Currently there are a number of specialties in UK medicine with known shortages of doctors and difficulties in filling available training posts. A February 2016 report by NHS Improvement, the body charged with ‘helping the NHS to meet its short-term challenges and secure its future’, identified emergency medicine, acute general medicine, diagnostic services (radiology and pathology) and psychiatry as being particularly under challenge.1 The NHS Improvement report focused on hospital services and did not specifically address general practice. A recent systematic review confirmed the challenges to recruitment in primary care, and found that early exposure to primary care practice was an important consideration in motivating recruitment.2

Information on career choices of newly qualified doctors is important for long-term planning. Early choices are highly correlated with specialty destinations. Our previous studies of the long-term career plans of UK medical graduates surveyed 1 year after graduation have included the cohorts of 1974, 1977, 1980, 1983, 1993, 1996, 1999, 2000 and 2002 in order to provide this information.3–6 Here we add data from five cohorts of UK medical graduates between 2005 and 2015. The aim of this paper was to report the career choices of the graduates of 2015 one year after graduation and to compare these with the choices made by previous cohorts at the same career stage, to present trends in firmness of specialty choice, to compare men’s and women’s choices, and to compare career choices of graduates from different UK medical schools.

Methods

The UK Medical Careers Research Group surveyed the UK medical graduates of 2015. We sent questionnaires 1 year after qualification (in June–October 2016) to all medical graduates of 2015 from all UK medical schools. Up to four reminders were sent to non-respondents. Further details of the methodology are available elsewhere.7 We draw comparisons with our surveys, also at 1 year after qualification, of the 2005, 2008, 2009 and 2012 cohorts who were surveyed using similar methods.

We asked respondents What is your choice of long-term career specialty? inviting them to nominate up to three choices in order of preference and to indicate if any of the choices were of equal preference (‘tied’ choices). Doctors described their specialty choices in their own words, and we assigned each response to a specialty, and if necessary a subspecialty, according to a coding scheme developed over many years and based on nationally recognised designation of specialties. Individual specialties were grouped by us into 14 groupings. We then asked How sure are you about the first choice given above? with definite, probable and unsure being the possible responses. For this paper, we counted the number of doctors who chose each specialty as a first choice (whether tied or untied).
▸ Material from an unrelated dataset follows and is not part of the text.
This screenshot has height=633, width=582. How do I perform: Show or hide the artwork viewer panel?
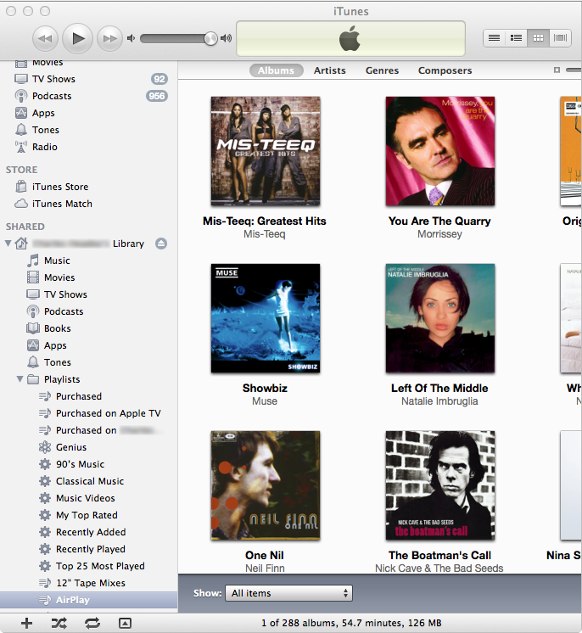(125, 623)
In the analysis we constructed a binary variable for certainty of choice by combining those who replied definite or probable versus those who replied unsure to the question How sure are you about the first choice given above?
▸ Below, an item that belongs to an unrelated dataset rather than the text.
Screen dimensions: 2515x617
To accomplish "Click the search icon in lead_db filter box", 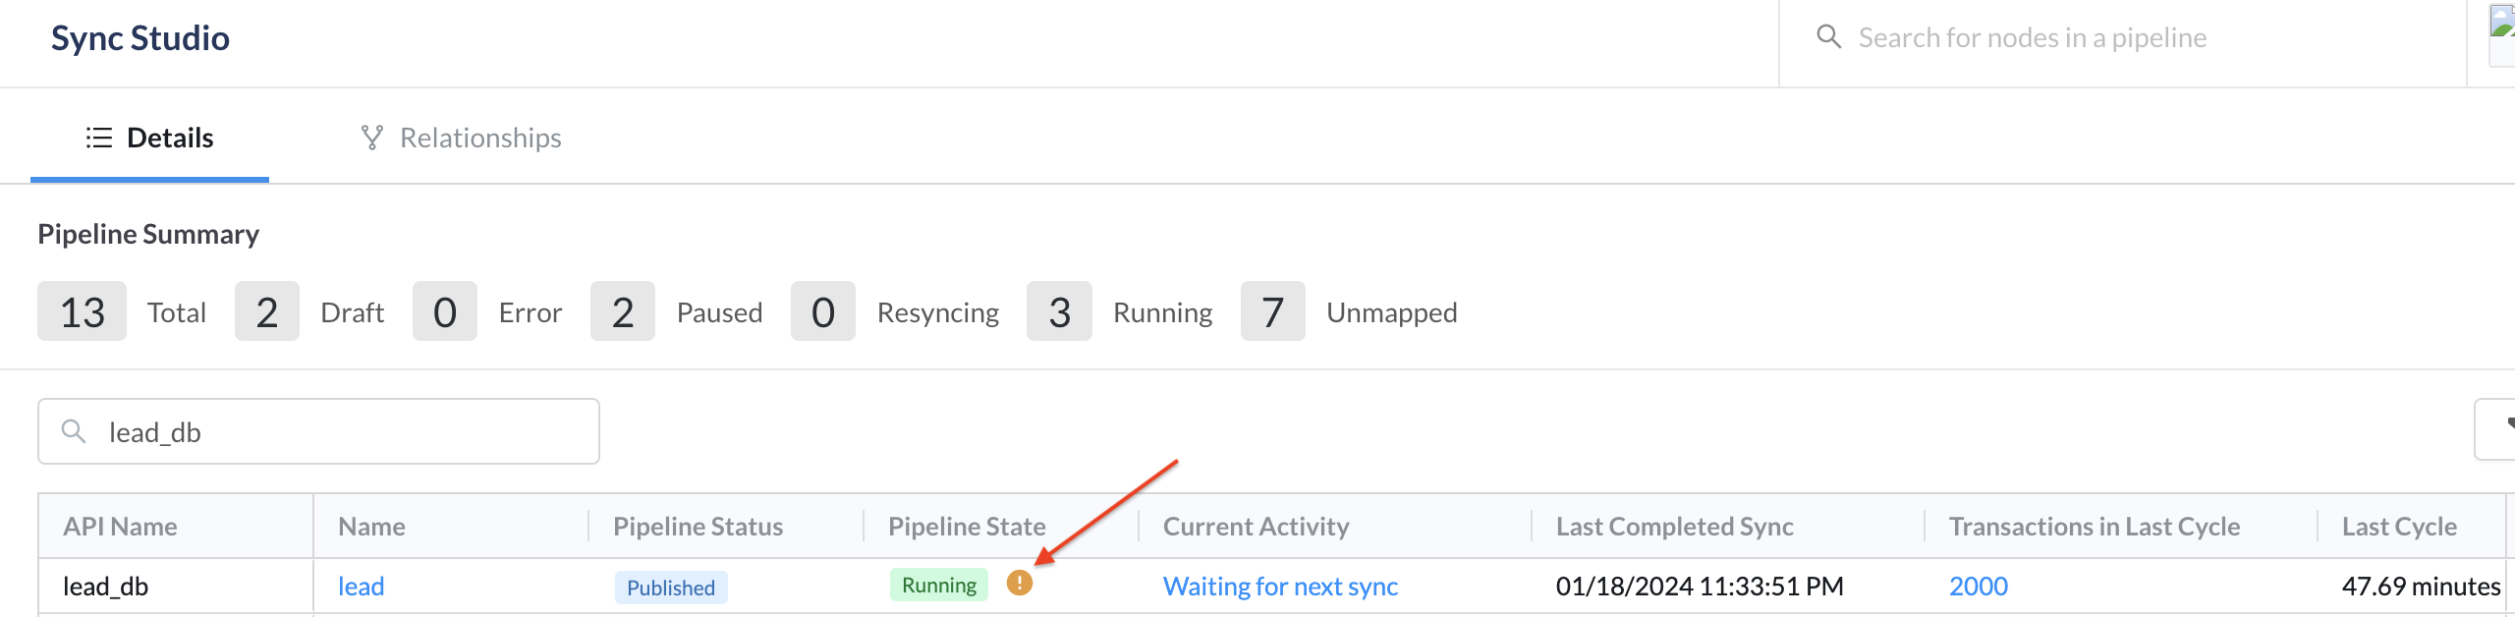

We used non-parametric tests (χ2 tests, Mantel-Haenszel χ2 tests for linear trend) to compare patterns of choices between subgroups and to explore trends. When there were significant differences, we used adjusted standardised residuals to identify unusually high or low cell counts for individual specialties or grouped specialties.

Results

Response rate

In 2015, 7364 UK doctors graduated (3240 men, 4124 women). We obtained contact details for 7095 of them (96.3%). Of these, 3040 responded, hence the response rate was 41.3% (3040/7095) (men 38.8% (1206/3109), women 46.0% (1834/3986)). The 269 members of the cohort who we could not contact included 43 who declined to participate and 226 for whom no contact details could be found. For comparison, the response rates for the surveys of the graduates of 2012, 2009, 2008 and 2005 reported here were, respectively, 45.9%, 46.7%, 49.0% and 61.0%.
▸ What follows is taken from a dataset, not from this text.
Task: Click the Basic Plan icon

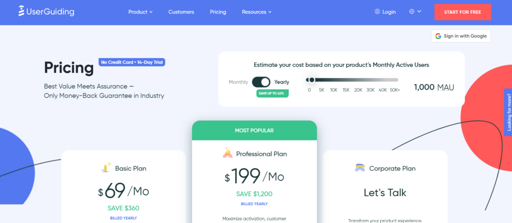Action: (x=106, y=168)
First choice of long-term career: graduates of 2015

The most popular first choice of long-term career was general practice (27.8% of doctors gave it as their untied or tied first choices; table 1). Specialties that we group as the medical specialties accounted for 26.5% of first choices; these are medical specialties, mainly practised in hospital, comprising those described by the doctors as cardiology, chest medicine, clinical pharmacology, dermatology, endocrinology, gastroenterology, general (internal) medicine, genitourinary medicine, geriatrics, infectious diseases, nephrology, neurology, occupational medicine, rheumatology/rehabilitation and tropical medicine. Two other grouped specialties were selected by over 10% of respondents: the surgical specialties (16.2%) and anaesthesia (15.8%).

Table 1

First choice of long-term career of UK medical graduates of 2015, surveyed in 2016: broad specialty groupings, comparing men and women

A higher percentage of women than men chose general practice (33.3% compared with 19.3%) and obstetrics and gynaecology (7.5% compared with 2.2%). A higher percentage of men than women chose surgery, anaesthesia and radiology (men: 21.7%, 20.8% and 4.4%, respectively; women: 12.5%, 12.5% and 2.1%).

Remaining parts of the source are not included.